3. BSP Not A Significant Player In The Three States
The vote share of BSP in Madhya Pradesh was 6.4 per cent, Chhattisgarh 4.4 per cent and Rajasthan 3.4 per cent in 2013 elections. In Rajasthan, the government changes every five years and Congress is hopeful of victory on that factor alone without needing the support of Mayawati. In Chhattisgarh, the elections have always been close with Congress in with a chance even without the BSP. Madhya Pradesh is a state where she has the highest support among the three states and allying with her could have helped Congress put up a tough fight. A combination of factors like fear of loss of upper caste votes (sawarn agitation is strongest in MP), differences over BSP’s strength and exit of few leaders derailed the process.
Big Jolt To Mayawati
Mayawati’s BSP has been out of power for more than six years now. After a rout in UP and with no chance until 2022, she has changed her strategy. Her focus is now on regional level alliances like in Karnataka with Janata Dal (Secular), with Indian National Lok Dal in Haryana to rebuild the party in states outside UP, piggybacking on the bigger partner’s vote bank. BSP won one seat in Karnataka and got inducted in the ministry. She was hoping she could get a good chunk of seats, win a few, and get included in ministry, if alliance won riding on anti-incumbency.

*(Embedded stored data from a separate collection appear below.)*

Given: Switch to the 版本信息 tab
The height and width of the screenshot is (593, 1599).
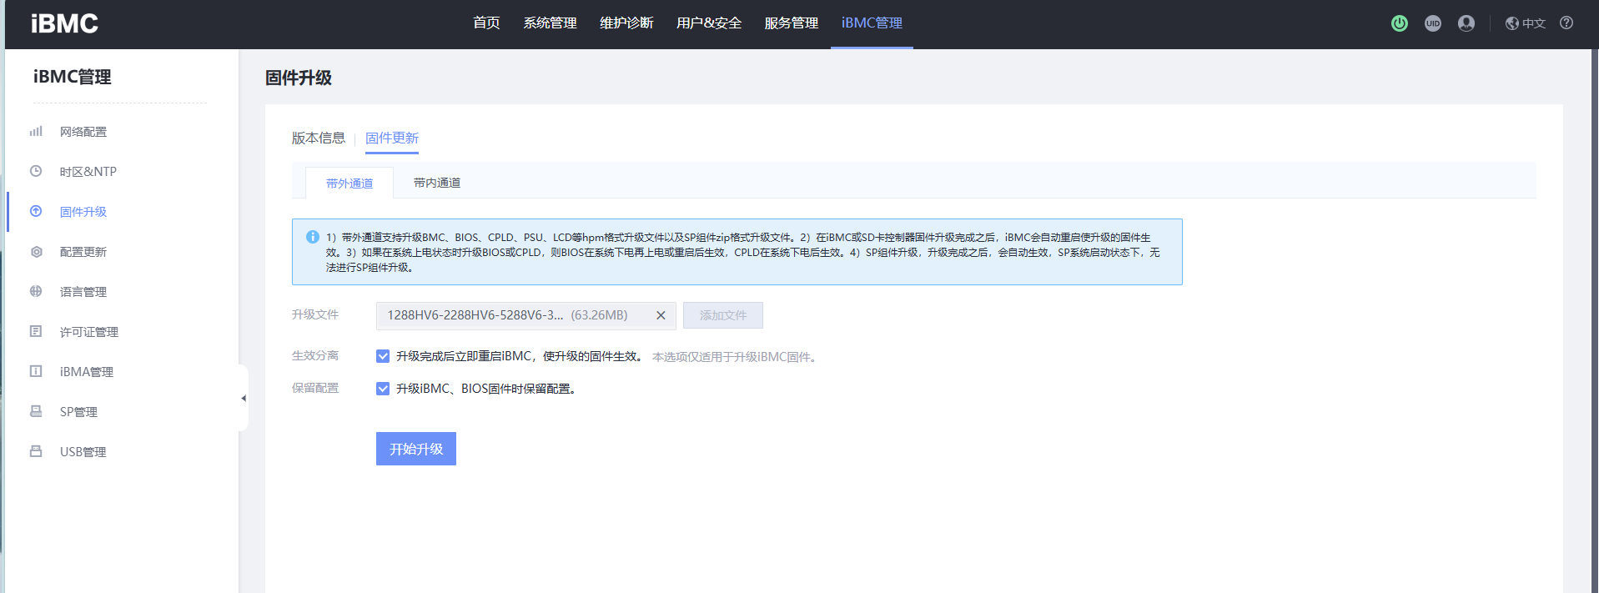Looking at the screenshot, I should [x=318, y=138].
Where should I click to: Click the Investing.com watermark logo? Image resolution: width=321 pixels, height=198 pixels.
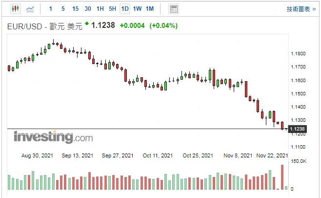tap(53, 137)
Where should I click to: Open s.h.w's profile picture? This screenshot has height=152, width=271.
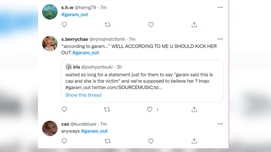50,12
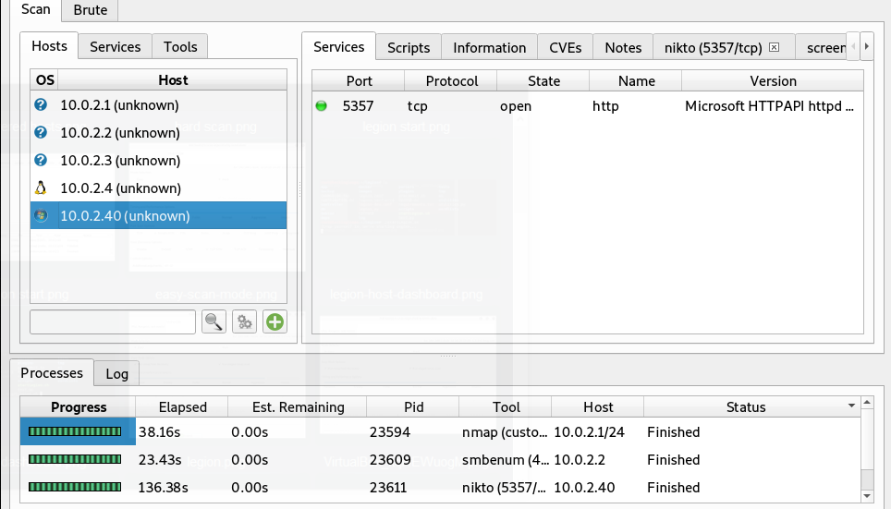This screenshot has width=891, height=509.
Task: Switch to the Log tab
Action: pos(116,373)
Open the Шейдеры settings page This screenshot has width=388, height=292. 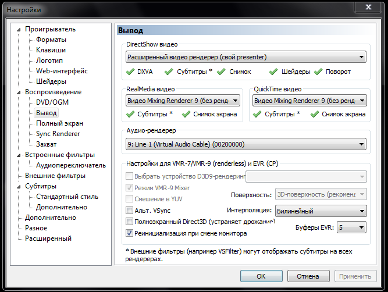click(51, 81)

However, her hopes are shattered as of now. That’s why she came out strongly against Congress in the 3 October press conference.
Trading Charges At Each Other; Sending A Message To Their Vote Banks
While Digvijay Singh accused Mayawati of parting with alliance talks because of Central Bureau of Investigation/Enforcement Directorate pressure from BJP, Mayawati called Digvijay Singh a BJP agent. This is nothing but posturing from both sides to keep their vote bank intact. She knows it will be difficult to hold on to her SC vote bank in these states now after failure of alliance talks. Why would Dalits vote for BSP, which has no hope of winning? A section might be tempted to return to Congress or even vote for BJP which is wooing them following the amendment to SC-ST (Prevention of Atrocities) Act. She might witness a further plunge in her fortunes nationally, and in other states.
Both sides have kept the option open for the 2019 Lok Sabha alliance either separately or as part of the mahagathbandhan. Mayawati feels in case of a hung Parliament, she needs a good number of MPs to back her as prime minister, but for that she needs a helping hand. It is worth noting that BSP gained vote share in UP at the expense of all parties – BJP, Congress and Samajwadi Party, with which it formed an alliance at some point.